Pixel coordinate grounding data
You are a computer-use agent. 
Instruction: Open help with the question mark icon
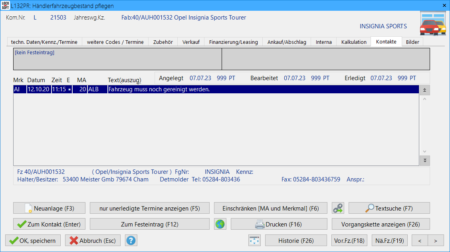click(131, 240)
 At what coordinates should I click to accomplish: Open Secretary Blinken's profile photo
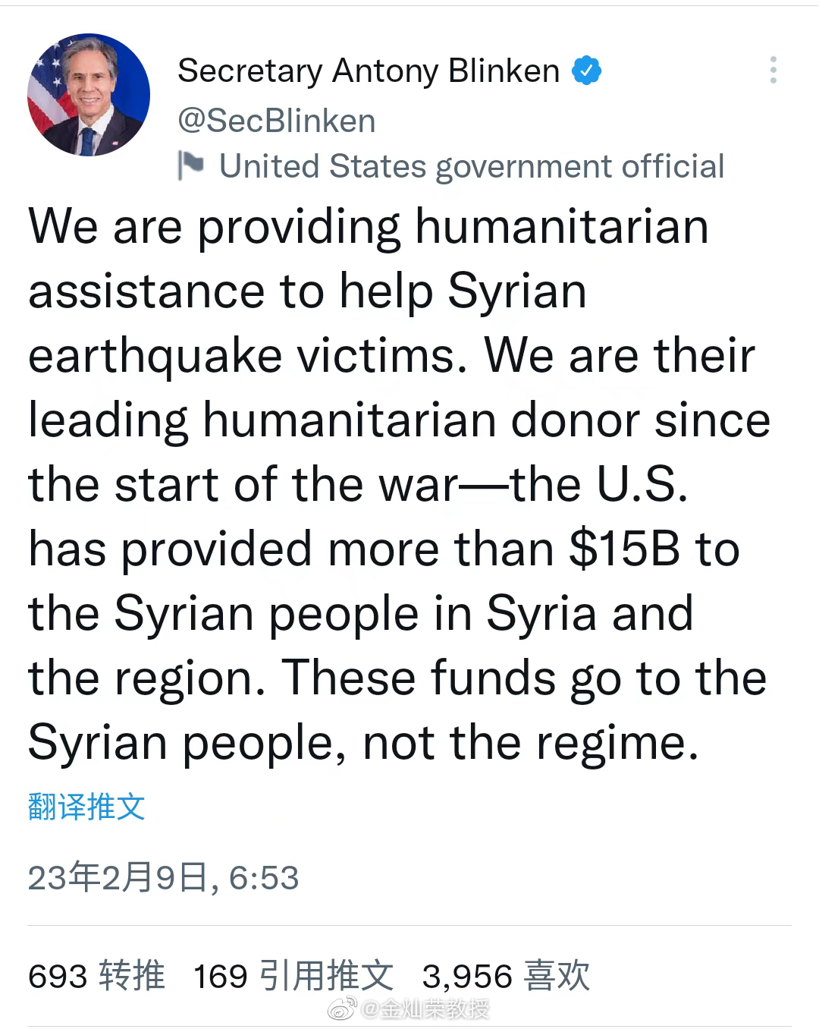coord(89,95)
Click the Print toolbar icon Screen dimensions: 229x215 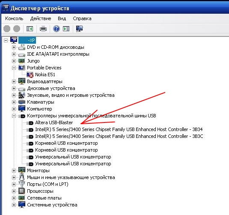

» **PROBLEM STATEMENT**
Omit the pictures and print again exactly the lines from the one with "Instruction: Open help" through the final line of the entries, both ends included.

» **OUTPUT OF THE EXERCISE**
Instruction: Open help with the question mark icon
click(131, 240)
 At what coordinates should I click to accomplish: Open Secretary Blinken's profile photo
coord(89,95)
Click the Print toolbar icon Screen dimensions: 229x215 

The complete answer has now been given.